** Begin EXERCISE DATA **
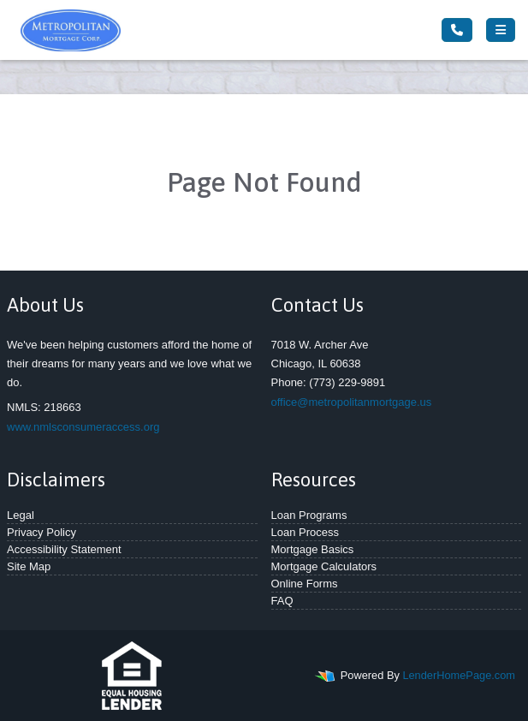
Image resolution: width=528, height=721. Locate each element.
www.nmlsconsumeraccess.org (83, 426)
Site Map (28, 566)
** End EXERCISE DATA **
** Begin EXERCISE DATA **
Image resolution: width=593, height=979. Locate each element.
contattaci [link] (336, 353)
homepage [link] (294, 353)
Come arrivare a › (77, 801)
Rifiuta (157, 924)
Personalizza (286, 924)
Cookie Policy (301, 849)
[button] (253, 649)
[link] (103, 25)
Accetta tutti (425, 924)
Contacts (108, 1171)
** End EXERCISE DATA **
** Begin EXERCISE DATA **
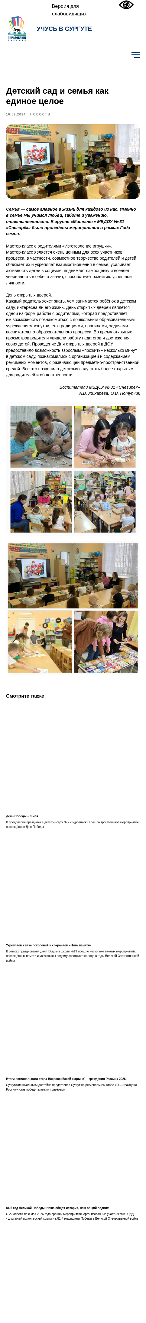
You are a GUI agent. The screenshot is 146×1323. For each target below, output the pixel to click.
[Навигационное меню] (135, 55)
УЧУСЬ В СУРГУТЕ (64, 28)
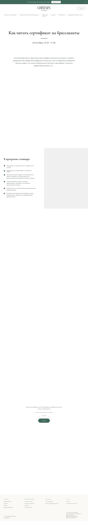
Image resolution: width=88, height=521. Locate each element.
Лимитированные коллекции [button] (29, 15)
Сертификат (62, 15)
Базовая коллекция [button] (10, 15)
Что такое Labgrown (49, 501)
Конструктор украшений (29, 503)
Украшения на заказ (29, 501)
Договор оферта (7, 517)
** End EXERCISE DATA **
» TO DO:
Render the listing from the line with "Image resolution: width=528, height=721." up to and including the line with "Site Map (28, 566)" as a numbered list, omitting any blank lines.

» ANSWER TO THE EXERCISE:
1. Image resolution: width=528, height=721. Locate each element.
2. www.nmlsconsumeraccess.org (83, 426)
3. Site Map (28, 566)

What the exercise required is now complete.